However, existing literature does not examine the impact of corporate dual circulation coupling synergy on firm survival. Compared with existing studies, this paper makes three marginal contributions: (1) provision of an elaboration of the economic cycle at micro levels and definition of firm dual circulation; (2) construction of an index system for measuring the dual circulation of firms and measurement of the coupling synergy degree; (3) exploration of the relationship between coupled synergy and the survival of firms by using the Cloglog survival analysis model. It is found that coupled synergy can improve the survival rate of firms, and the key mechanisms identified are market demand effect, innovation effect and resource allocation effect. The results provide a reference for improving the survival rate of firms in the new development pattern of dual circulation.

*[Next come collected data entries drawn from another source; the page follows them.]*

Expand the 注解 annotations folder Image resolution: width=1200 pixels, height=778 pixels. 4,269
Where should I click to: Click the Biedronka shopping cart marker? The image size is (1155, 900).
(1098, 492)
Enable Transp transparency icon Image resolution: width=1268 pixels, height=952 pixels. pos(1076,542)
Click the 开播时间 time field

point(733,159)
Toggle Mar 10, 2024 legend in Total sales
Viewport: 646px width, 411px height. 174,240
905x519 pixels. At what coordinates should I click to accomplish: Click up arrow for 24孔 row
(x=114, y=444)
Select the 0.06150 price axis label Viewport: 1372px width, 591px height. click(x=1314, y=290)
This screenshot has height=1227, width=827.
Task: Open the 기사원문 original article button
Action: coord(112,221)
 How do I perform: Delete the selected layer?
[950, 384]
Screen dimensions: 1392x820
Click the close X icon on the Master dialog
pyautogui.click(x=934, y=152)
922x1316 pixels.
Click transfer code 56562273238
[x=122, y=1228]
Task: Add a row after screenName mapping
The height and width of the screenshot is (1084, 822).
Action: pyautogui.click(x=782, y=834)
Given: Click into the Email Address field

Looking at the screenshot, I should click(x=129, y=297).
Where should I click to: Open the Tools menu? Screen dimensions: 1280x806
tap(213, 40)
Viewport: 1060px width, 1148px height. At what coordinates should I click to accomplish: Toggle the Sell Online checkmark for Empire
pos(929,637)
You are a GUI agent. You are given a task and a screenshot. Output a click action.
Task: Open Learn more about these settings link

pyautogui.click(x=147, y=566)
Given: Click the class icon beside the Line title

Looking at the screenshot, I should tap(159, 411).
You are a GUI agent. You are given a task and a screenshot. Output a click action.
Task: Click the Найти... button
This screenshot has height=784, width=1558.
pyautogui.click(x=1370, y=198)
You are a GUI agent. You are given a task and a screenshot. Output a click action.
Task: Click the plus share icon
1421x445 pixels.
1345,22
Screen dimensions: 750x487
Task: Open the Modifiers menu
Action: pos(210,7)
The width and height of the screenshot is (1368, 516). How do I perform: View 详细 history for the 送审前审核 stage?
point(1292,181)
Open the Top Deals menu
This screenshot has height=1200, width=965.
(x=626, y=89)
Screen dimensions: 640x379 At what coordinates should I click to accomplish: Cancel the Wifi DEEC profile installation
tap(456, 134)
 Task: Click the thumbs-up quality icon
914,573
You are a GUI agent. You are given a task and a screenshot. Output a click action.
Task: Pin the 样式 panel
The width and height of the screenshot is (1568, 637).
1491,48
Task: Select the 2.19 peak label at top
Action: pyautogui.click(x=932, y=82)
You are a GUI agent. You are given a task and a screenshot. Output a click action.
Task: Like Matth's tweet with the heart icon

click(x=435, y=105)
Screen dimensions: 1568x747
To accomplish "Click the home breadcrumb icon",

Theoretical analysis and research hypothesis

Direct effect of the firm dual circulation coupling synergy on firm survival

The capital cycle reveals that firm capital goes through three stages: purchase—production—sale. Before a firm can return to the starting point, it must reasonably allocate the three forms of capital in time and space. Otherwise, the entire capital cycle will stagnate. There is a micro and macro relationship between individual capital and social capital. The smoothness of the circulation will affect the overall cycle. Therefore, the key to the “dual circulation” development paradigm, in which domestic and overseas markets reinforce each other, with the domestic market as the mainstay, is the firm circulation. The capital cycle in the context of globalization is not limited to one country; the acquisition of production factors, production activities and consumption, include both domestic and international markets. The internal cycle uses domestic factors to provide products for the domestic market, and the external cycle uses international factors to provide products for the foreign market (Li, 2021) [14]. As the primary body of the market economy, firms must engage in both cycles. In this paper, the internal cycle of an firm is defined as the capital cycle in which the firm’s "purchases—production—sales" all take place in the domestic market, and the capital cycle of "money capital—production capital—commodity capital" is completed sequentially. The firm’s international cycle is defined as its capital circulation through the export of money, production, and commodity capital in international markets. the domestic and international cycles of firm are called “firm dual circulation”.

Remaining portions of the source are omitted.